PARÍS, Francia — Viernes, 10 de julio de 2026. Francia activó su maquinaria de emergencia ante una nueva ola de calor que azota al país. El primer ministro, Sébastien Lecornu, presidió este viernes por la mañana una célula interministerial de crisis para coordinar la respuesta ante un episodio que, según las previsiones, se extenderá al menos hasta el 14 de julio.
La situación es delicada: nueve de los cien departamentos franceses se encuentran en alerta roja y otros 76 en naranja, y las autoridades no descartan ampliar el nivel máximo de vigilancia a más territorios durante el fin de semana. Es la tercera ola de calor intensa que golpea a Francia en menos de dos meses.
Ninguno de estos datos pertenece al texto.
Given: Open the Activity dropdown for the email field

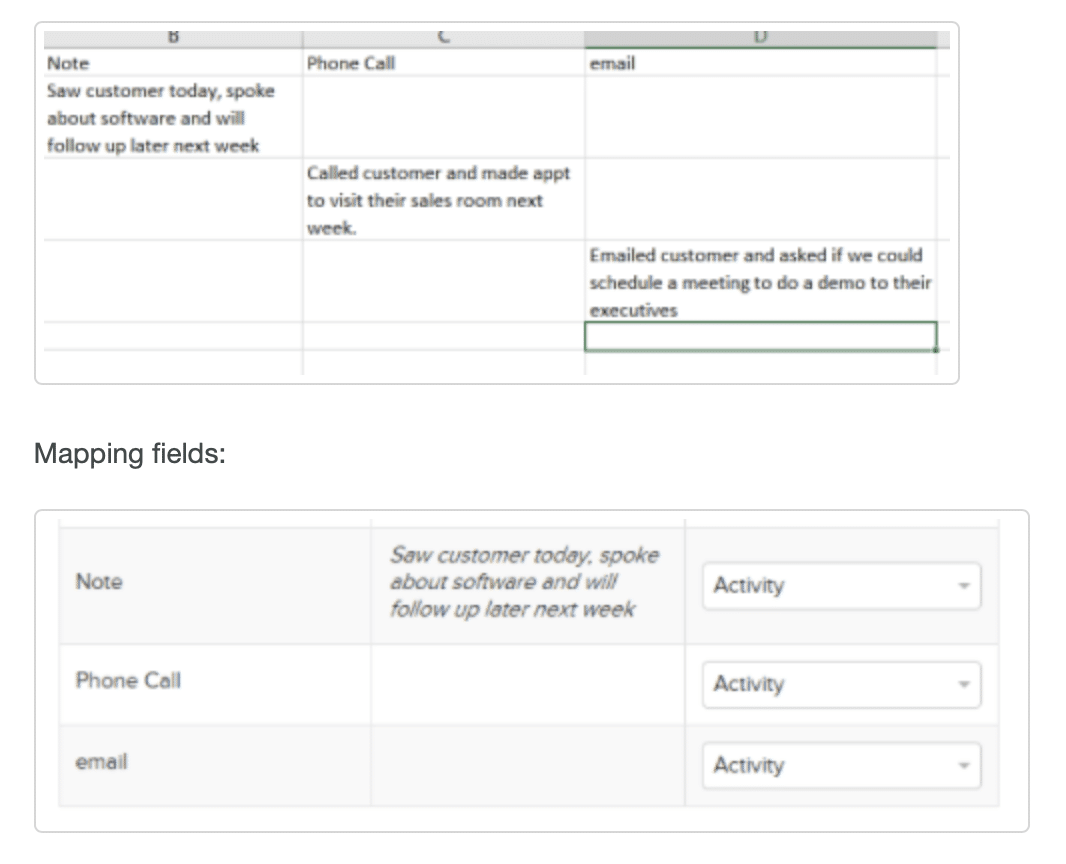Looking at the screenshot, I should 840,765.

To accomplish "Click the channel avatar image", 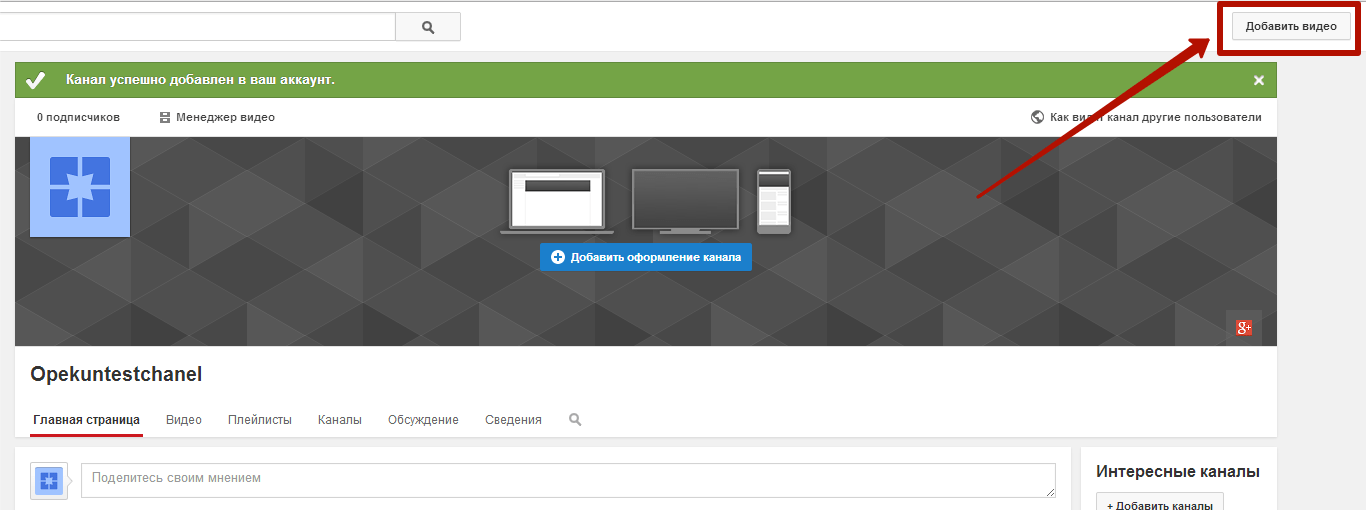I will coord(80,187).
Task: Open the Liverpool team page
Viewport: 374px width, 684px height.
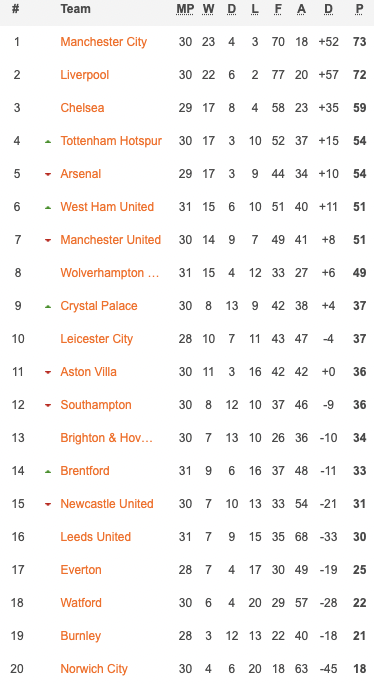Action: click(x=85, y=75)
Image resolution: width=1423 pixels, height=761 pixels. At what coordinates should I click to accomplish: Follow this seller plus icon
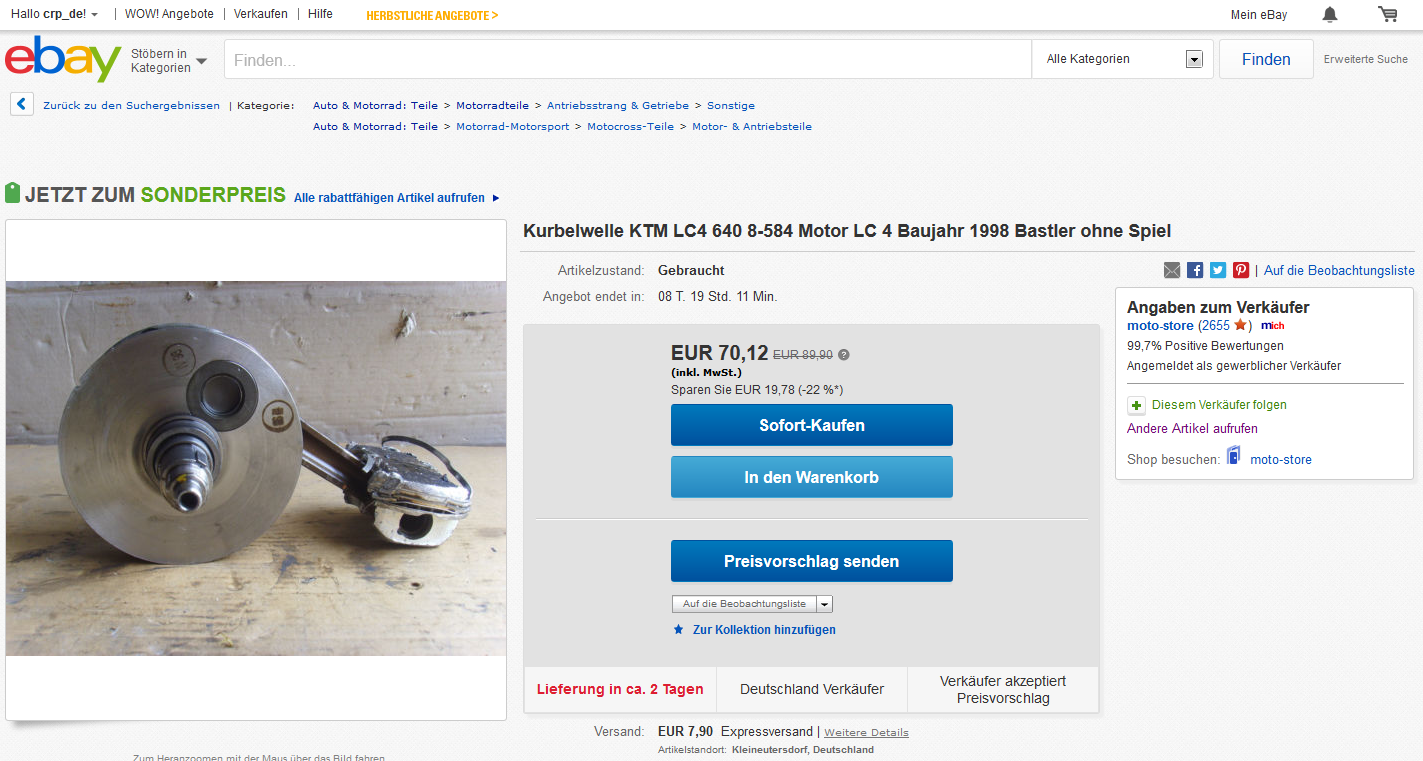coord(1137,405)
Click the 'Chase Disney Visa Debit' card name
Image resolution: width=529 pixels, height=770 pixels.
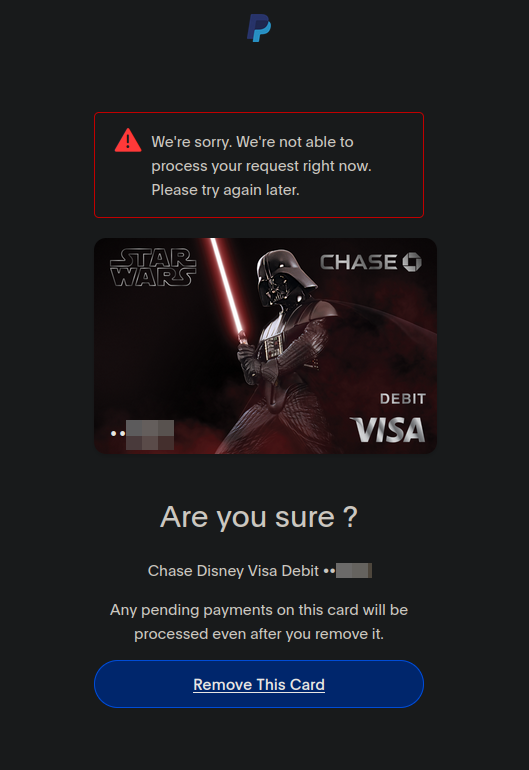coord(233,571)
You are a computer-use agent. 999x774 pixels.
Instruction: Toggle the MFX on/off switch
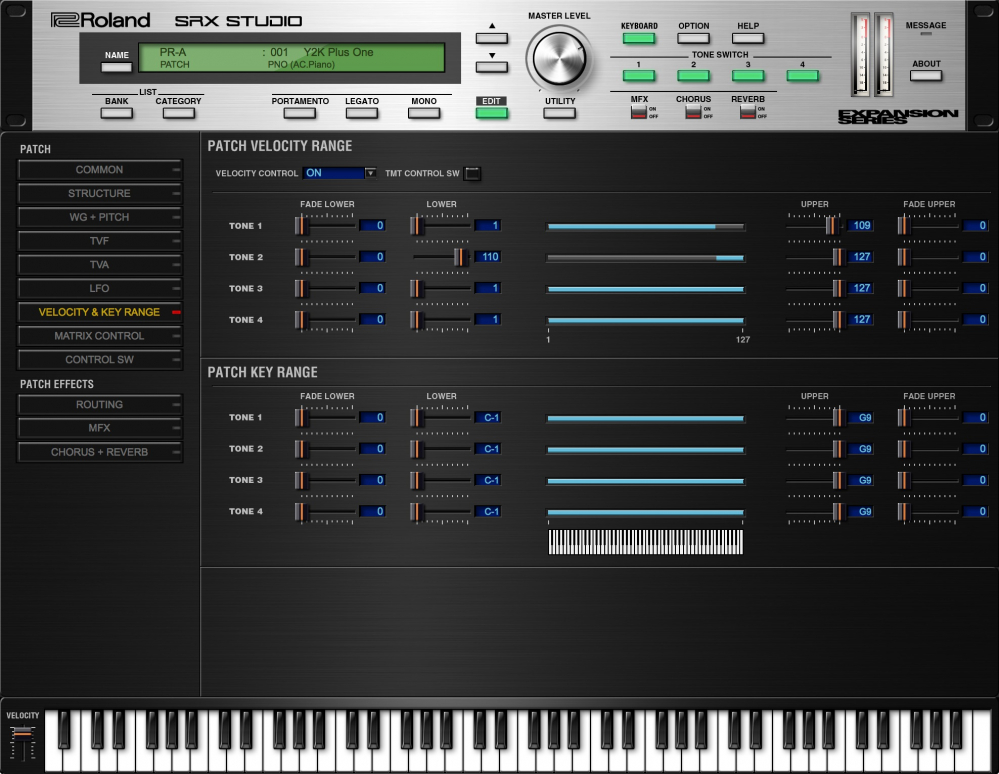pos(638,112)
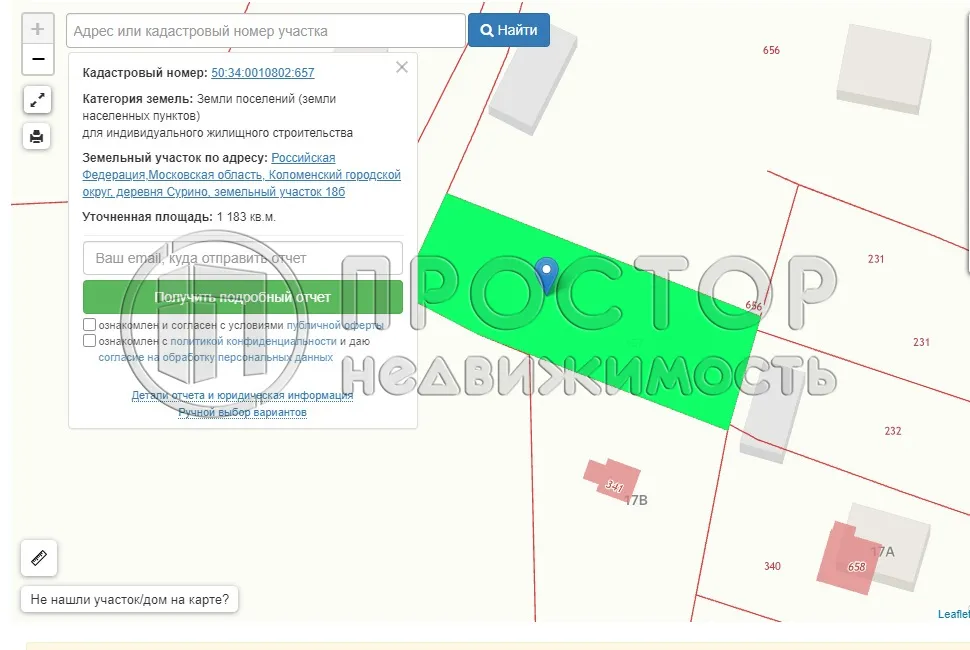970x650 pixels.
Task: Click Не нашли участок/дом на карте button
Action: click(x=130, y=600)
El Gobierno puso en marcha un plan ORSEC para calores extremos, con el que busca articular una respuesta coordinada de todos los actores públicos. Entre las medidas figura la protección de las personas más vulnerables, con centros habilitados en cada departamento donde puedan refugiarse en espacios frescos y accesibles.
El episodio se produce apenas semanas después de que junio de 2026 se convirtiera en el mes más caluroso jamás registrado en Europa occidental, según el observatorio climático de la Unión Europea, Copernicus. Los expertos insisten en que la mayor frecuencia e intensidad de estas olas de calor está directamente ligada al cambio climático.